## Your instructions:
Restate word for word all of the lines below, with each image left out.

[Stored items]
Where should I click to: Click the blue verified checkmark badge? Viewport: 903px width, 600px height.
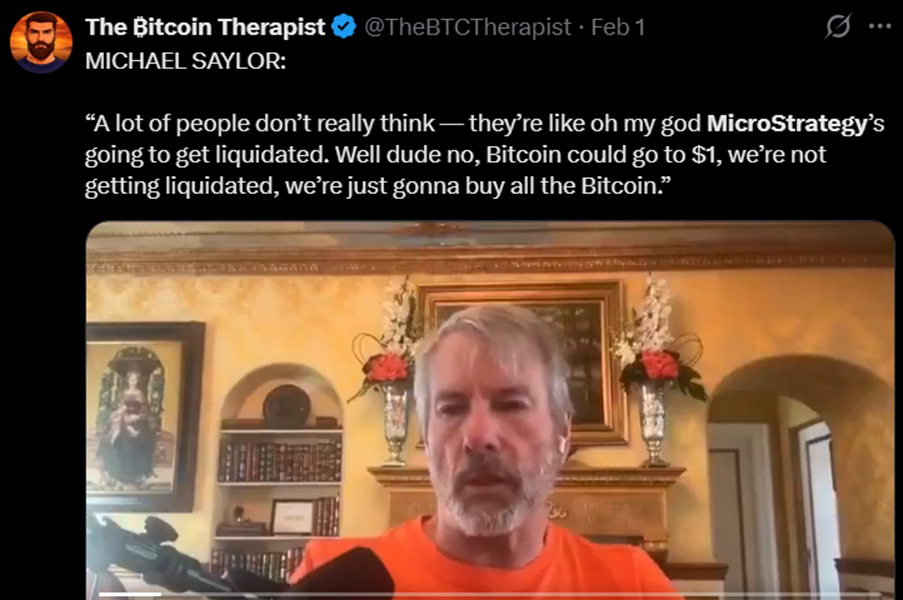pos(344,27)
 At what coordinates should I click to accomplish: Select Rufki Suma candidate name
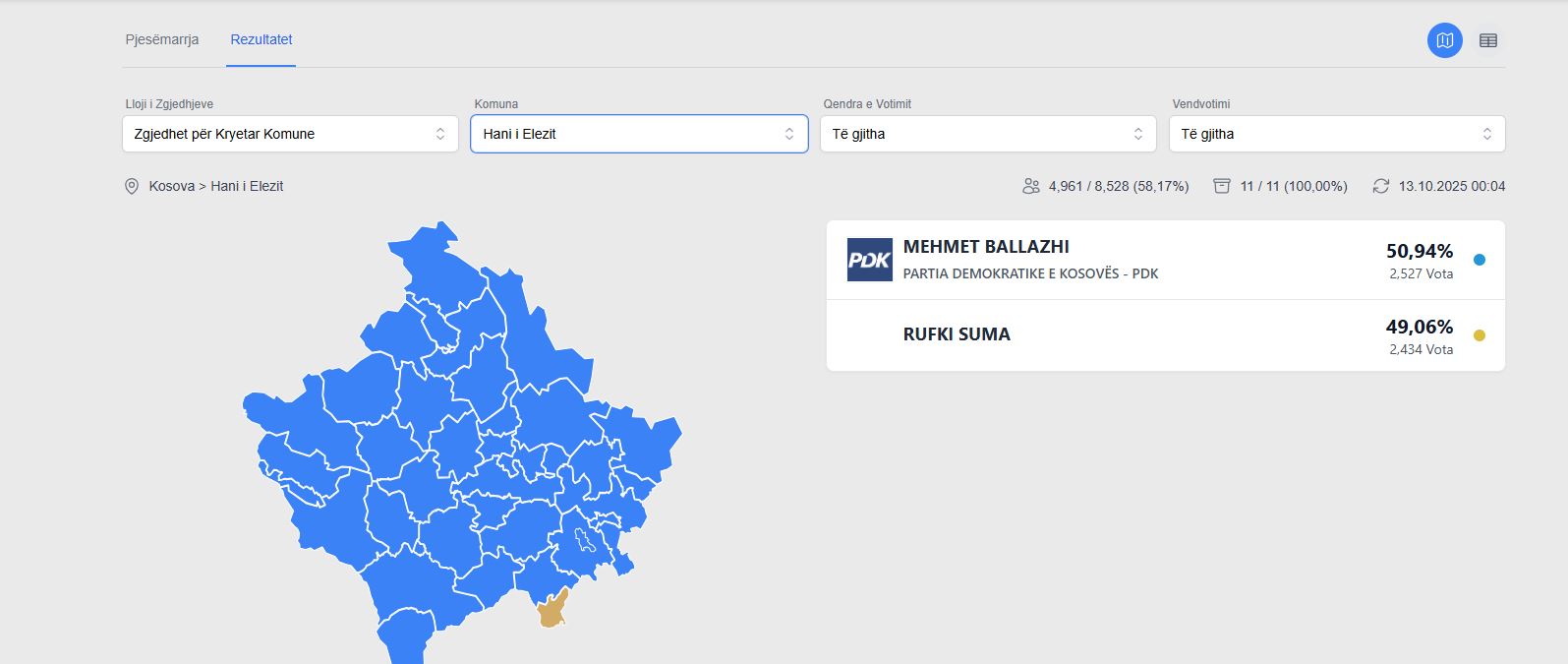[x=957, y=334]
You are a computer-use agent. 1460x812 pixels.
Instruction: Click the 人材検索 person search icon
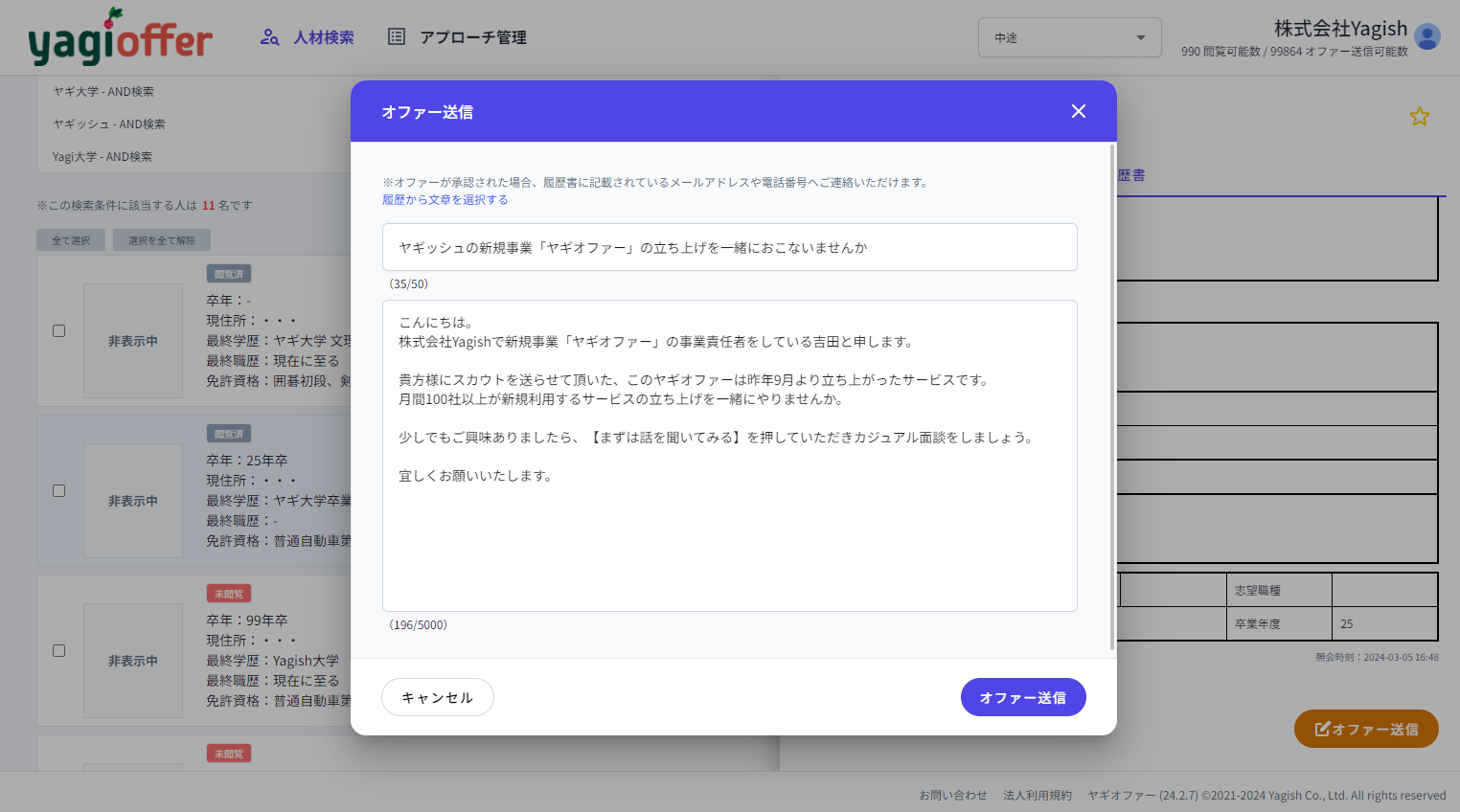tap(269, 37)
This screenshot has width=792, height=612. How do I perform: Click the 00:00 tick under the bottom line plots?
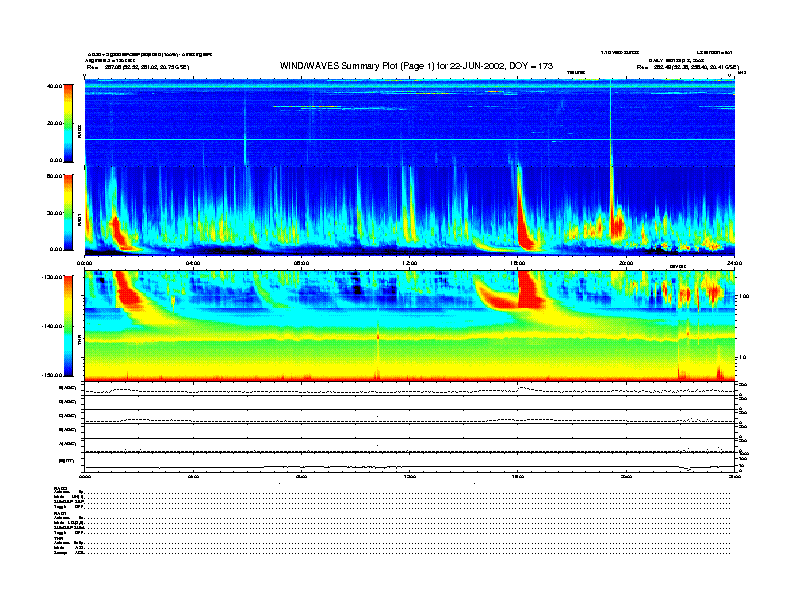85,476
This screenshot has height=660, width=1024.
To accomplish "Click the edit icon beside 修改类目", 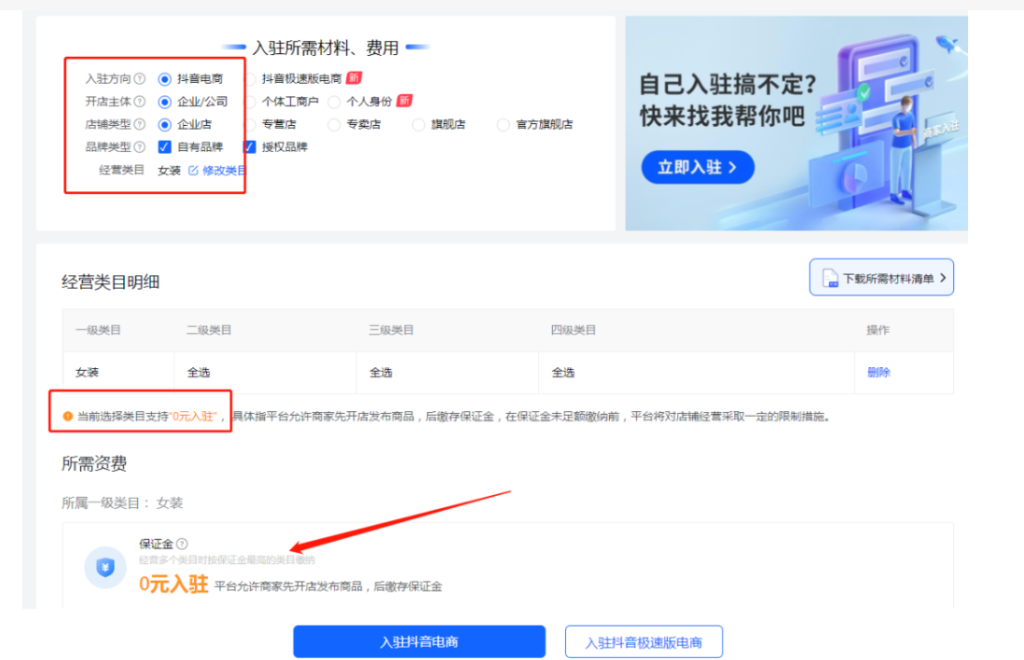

## Exercise solution:
Where should I click to: Click the blue verified checkmark badge? Viewport: 903px width, 600px height.
pos(344,27)
 At what coordinates should I click to accomplish: Select Rufki Suma candidate name
[x=957, y=334]
You are a computer-use agent. 1460x812 pixels.
Instruction: Click the 人材検索 person search icon
tap(269, 37)
This screenshot has width=792, height=612. How do I perform: Click the 00:00 tick under the bottom line plots?
85,476
This screenshot has height=660, width=1024.
To accomplish "Click the edit icon beside 修改类目", 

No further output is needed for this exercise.